Girlfriend Tina Cepelnik followed him to Provo five months after Slabe came to town. The couple was married in July that year.
Being in a foreign country with all the stresses of college life has been tough on Slabe.
Even without the distractions of UCLA, Hawaii or Santa Barbara, Slabe reached a breaking point.
In the middle of BYU”s victory over against Red Deer on Jan. 10, Slabe had an exchange with coach Tom Peterson and left the court.
Most fans assumed he had been injured, but it wasn”t a physical injury that drove Slabe off the court. The pressure had finally gotten to him.
Slabe didn”t return to the game and took the next few days off.
“I took a couple days off to think about how I am going to survive the rest of the semester,” Slabe said. “It was not an injury.
“Everything was in one pile. My parents were here, school started, practice, the season – everything,” he said. “It was just too much pressure for me at the time.”
Changes in the coaching staff also added to Slabe”s pile of pressures.
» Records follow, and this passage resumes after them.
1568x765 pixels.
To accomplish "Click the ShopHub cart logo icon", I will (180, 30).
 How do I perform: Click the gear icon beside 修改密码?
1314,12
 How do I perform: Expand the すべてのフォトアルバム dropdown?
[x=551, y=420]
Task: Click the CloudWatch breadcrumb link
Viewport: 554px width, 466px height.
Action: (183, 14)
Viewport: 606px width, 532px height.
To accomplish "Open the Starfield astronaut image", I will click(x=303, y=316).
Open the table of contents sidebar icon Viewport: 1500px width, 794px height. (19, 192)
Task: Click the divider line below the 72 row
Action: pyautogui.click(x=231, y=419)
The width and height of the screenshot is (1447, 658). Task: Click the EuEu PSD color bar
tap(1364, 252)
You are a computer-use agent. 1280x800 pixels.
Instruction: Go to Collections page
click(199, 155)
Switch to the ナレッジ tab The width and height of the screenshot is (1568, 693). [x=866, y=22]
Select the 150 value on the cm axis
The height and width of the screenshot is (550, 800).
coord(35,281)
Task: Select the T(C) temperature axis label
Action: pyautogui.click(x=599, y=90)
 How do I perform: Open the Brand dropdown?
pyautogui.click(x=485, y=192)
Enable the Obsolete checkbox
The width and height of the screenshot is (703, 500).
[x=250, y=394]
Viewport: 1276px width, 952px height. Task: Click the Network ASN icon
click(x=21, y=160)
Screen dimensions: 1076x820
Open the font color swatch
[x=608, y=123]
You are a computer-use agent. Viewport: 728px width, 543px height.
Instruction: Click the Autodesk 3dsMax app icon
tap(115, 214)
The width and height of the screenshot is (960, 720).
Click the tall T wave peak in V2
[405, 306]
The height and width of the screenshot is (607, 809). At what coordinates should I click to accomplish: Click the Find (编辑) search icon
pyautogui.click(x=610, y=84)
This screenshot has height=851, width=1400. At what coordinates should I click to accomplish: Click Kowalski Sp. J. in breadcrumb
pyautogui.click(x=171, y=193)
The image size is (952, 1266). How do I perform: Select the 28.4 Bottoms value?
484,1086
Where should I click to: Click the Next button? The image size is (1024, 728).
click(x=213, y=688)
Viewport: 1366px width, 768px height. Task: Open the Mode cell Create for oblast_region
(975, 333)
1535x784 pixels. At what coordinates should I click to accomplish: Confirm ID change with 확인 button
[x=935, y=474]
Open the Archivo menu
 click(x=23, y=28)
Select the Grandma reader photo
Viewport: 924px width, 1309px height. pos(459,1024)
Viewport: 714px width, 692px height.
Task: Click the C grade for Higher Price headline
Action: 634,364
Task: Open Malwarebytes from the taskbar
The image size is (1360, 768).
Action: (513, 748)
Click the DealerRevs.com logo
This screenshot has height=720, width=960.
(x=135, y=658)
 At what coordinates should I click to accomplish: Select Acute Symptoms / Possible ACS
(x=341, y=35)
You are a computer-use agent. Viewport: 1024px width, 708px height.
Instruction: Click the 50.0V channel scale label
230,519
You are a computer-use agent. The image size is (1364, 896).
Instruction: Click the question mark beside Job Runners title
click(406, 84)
Slabe had had to change his playing style after his initial move to the States. He wasn”t used to the system or style of play and had to adjust and find a feel for the game.
He also had to adjust under the direction of legendary coach Carl McGowan.
“When I came here, I started working with McGowan and that was a shock for me. The way he coaches is way different from the way they coach in Europe. But I just sucked it in and did what he told me to do,” he said.
Slabe thrived under McGowan, bringing home the 2001 national title.
Now, Slabe is having to recreate his game under the style of head coach Tom Peterson, McGowan”s replacement.
“The mentality is different and it is not as intense as in the past,” Slabe said. “To be honest, it is hard. We all know that, but the only way to be successful is to just shut up and do whatever it takes.”
Slabe has decided he could handle the pressure, and returned to the team for its road trip to Stanford.
The lingering question is “Can Luka survive the rest of the demanding volleyball season?”
We”ll see. If Slabe wants another championship title, he”ll have to handle the pressure.
“I will try to do whatever it takes to win another championship,” Slabe said.